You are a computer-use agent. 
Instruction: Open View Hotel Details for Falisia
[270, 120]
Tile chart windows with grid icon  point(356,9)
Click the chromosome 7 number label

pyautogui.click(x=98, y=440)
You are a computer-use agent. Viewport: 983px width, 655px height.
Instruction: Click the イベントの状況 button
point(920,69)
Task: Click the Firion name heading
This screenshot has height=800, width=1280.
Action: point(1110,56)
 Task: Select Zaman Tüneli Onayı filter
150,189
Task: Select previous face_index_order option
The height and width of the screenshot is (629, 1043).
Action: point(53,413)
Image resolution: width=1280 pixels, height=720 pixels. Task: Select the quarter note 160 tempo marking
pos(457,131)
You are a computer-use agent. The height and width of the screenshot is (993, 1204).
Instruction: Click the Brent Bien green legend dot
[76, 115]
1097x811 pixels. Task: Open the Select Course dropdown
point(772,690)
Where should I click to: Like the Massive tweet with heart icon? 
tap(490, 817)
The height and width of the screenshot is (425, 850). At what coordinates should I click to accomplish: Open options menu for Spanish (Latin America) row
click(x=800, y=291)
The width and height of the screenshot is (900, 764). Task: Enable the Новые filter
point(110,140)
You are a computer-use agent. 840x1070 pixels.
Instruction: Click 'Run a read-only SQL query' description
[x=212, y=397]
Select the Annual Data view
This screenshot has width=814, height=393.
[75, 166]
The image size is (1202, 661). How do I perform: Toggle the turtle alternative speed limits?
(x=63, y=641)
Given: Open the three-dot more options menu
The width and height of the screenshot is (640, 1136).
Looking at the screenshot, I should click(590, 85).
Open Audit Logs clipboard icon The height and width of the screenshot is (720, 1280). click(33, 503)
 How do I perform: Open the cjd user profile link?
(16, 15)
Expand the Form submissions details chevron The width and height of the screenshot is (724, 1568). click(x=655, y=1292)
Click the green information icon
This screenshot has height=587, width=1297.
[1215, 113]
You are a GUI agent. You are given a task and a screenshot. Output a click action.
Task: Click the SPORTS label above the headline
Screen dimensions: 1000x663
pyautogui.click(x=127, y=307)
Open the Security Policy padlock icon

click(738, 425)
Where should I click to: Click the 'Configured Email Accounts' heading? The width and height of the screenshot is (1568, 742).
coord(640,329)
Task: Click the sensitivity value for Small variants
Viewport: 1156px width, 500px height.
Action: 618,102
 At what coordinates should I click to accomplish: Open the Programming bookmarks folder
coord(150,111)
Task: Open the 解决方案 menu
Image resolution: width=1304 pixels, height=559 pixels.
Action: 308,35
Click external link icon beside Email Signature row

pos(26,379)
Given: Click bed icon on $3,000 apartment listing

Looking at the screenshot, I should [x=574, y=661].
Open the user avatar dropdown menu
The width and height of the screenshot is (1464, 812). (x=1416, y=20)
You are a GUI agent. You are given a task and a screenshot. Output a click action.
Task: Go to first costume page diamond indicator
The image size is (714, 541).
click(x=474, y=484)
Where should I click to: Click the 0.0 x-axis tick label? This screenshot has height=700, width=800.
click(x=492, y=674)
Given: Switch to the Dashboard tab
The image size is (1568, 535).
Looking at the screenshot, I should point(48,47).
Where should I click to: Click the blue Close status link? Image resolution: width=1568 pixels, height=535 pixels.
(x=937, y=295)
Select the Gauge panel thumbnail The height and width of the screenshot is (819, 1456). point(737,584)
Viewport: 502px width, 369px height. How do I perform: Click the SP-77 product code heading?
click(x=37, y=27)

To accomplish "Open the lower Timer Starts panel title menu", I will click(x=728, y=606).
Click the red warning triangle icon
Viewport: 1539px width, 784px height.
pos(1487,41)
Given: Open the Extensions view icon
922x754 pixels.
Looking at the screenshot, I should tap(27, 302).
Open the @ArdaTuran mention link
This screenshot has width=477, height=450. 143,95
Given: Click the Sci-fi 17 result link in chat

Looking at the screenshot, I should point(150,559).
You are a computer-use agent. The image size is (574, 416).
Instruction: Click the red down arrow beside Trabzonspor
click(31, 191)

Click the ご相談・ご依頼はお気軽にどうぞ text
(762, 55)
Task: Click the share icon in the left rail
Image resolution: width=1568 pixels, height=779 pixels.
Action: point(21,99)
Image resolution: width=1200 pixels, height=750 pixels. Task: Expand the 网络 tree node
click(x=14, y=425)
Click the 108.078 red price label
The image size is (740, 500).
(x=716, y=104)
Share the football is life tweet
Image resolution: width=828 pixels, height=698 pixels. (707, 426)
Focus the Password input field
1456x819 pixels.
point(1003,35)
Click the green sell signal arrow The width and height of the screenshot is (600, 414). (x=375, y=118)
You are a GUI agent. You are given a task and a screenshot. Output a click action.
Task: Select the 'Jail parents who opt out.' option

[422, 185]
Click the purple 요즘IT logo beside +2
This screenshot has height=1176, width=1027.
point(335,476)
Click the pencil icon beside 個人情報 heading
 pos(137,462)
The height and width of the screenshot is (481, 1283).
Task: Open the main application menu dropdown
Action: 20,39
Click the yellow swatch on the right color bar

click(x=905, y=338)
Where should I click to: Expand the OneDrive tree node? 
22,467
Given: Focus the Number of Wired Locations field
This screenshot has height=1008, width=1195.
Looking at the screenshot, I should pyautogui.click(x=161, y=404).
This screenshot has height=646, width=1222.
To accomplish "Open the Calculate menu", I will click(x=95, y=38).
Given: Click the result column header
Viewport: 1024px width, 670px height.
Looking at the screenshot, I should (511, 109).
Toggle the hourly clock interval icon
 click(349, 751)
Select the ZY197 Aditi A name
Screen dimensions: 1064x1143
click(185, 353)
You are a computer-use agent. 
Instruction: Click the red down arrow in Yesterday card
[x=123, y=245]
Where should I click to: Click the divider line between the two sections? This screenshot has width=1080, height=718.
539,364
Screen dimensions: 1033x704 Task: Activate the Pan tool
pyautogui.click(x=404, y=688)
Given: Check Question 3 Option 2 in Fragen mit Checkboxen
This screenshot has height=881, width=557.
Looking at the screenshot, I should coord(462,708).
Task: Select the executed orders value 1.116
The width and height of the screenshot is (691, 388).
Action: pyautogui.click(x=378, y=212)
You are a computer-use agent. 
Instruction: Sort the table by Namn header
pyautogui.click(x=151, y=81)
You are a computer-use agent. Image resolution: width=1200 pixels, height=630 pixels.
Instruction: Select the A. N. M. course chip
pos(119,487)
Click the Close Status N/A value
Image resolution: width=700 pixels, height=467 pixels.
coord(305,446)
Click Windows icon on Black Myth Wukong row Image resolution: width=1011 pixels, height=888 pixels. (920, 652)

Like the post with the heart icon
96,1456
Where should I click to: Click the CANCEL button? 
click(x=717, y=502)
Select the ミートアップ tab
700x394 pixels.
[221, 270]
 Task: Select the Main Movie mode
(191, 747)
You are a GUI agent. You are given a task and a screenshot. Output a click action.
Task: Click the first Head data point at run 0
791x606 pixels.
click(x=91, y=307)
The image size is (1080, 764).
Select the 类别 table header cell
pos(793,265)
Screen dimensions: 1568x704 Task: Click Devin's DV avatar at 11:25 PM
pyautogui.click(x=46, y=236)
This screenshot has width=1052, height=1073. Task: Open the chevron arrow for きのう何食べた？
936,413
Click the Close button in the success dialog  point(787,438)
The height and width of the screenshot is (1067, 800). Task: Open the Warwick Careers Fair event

■ Task goal
Show me all lines in the records that contain "name".

■ Answer to the problem
Task: Click the Firion name heading
Select the ZY197 Aditi A name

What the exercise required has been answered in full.